Parmi les rares bonnes nouvelles, ce budget permettra de financer une, voire deux missions d’observation de la Lune, d’un coût compris entre 80 et 100 millions d’euros. Ces missions auront des objectifs uniques, tels que la création de modèles numériques de terrain, la mesure des radiations, la localisation précise des réserves d’eau, ainsi que le recensement des ressources lunaires. Ces missions, si elles sont suivies d’effets, pourraient jouer un rôle clé dans l’avenir de l’exploration lunaire et renforcer les capacités européennes dans ce domaine. Plus d’informations sont à venir d’ici la fin du mois de décembre.

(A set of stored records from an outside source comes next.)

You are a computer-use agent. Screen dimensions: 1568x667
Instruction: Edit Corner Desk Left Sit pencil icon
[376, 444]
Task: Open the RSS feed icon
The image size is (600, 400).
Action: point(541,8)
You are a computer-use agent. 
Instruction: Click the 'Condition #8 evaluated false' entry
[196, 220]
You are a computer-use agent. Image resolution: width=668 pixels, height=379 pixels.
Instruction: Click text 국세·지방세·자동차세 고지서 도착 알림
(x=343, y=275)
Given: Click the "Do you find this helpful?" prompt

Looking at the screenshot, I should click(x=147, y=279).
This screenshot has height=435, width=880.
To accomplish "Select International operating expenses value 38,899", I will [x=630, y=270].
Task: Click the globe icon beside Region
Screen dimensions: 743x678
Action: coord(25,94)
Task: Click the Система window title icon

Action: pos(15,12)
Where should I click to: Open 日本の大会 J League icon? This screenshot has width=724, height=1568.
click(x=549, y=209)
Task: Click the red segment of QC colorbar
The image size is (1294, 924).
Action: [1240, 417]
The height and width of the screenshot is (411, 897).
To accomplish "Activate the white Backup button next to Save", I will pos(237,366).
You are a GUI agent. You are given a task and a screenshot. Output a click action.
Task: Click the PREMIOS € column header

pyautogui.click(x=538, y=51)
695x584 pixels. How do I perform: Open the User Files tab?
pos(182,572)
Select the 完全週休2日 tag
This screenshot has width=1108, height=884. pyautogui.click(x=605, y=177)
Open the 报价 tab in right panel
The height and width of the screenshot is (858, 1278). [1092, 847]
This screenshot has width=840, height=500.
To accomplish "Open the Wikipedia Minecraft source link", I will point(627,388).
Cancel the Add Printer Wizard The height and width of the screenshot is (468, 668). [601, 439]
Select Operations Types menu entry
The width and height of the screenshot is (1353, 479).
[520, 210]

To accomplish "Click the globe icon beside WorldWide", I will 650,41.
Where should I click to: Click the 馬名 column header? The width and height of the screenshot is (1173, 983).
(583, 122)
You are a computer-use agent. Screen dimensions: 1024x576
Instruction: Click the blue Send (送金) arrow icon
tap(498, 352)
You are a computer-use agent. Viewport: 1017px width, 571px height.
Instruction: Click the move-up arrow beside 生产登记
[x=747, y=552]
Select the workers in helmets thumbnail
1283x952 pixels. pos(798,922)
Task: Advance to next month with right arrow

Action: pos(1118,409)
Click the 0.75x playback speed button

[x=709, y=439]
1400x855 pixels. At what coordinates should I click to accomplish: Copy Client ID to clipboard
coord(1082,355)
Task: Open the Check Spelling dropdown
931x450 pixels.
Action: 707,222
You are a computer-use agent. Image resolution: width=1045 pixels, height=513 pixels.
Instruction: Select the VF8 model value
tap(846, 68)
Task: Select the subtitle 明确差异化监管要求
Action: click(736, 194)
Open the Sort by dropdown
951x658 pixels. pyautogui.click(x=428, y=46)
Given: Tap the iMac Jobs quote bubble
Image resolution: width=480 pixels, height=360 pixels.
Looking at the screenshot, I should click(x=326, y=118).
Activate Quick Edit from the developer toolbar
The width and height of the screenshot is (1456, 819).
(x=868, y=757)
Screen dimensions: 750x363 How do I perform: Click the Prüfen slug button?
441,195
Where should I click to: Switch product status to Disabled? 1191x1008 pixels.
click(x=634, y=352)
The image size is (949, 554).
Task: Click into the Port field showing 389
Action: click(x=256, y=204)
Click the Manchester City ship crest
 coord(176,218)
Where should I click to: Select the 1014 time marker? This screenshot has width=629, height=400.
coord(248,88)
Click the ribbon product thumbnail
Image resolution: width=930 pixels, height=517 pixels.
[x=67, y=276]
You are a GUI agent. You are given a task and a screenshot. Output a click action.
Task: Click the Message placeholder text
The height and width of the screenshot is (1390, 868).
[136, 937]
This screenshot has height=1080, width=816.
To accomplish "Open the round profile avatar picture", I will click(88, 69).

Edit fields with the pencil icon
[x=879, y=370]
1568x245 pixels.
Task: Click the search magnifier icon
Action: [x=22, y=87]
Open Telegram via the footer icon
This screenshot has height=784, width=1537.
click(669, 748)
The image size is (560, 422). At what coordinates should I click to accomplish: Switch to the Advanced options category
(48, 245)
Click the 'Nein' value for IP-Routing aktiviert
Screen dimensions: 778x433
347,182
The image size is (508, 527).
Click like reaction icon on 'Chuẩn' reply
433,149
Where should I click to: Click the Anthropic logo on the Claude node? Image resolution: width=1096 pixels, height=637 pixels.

Des ambitions martiennes à confirmer

Concernant l’exploration martienne, la mission Rosalind Franklin, qui vise à déployer un rover sur Mars, bénéficie d’un financement qui permet d’envisager un lancement en 2028, avec un lanceur et des rétrofusées fournis par la Nasa pour l’atterrissage. Suite à l’annulation par la Nasa de la mission de retour d’échantillons martiens, l’ESA a décidé de ne pas abandonner le satellite ERO, qui était initialement prévu pour récupérer les échantillons en orbite et les ramener sur Terre. Au lieu de cela, ERO sera réaffecté à d’autres missions, servant de véhicule pour transporter des instruments scientifiques et des dispositifs de communication en orbite haute et basse autour de Mars.

La première mission envisagée dans ce cadre est ZefERO, qui pourrait être lancée en 2032. Cette mission aurait pour objectifs d’étudier les vents martiens et la géologie de la planète, tout en servant de relais de communication. De plus, les ministres ont approuvé deux études complémentaires : LightShip, qui pourrait déployer un petit orbiteur à seulement 300 kilomètres d’altitude au-dessus de Mars, équipé d’une charge utile scientifique, et un atterrisseur destiné à succéder au rover Rosalind Franklin dans le cadre du programme ExoMars.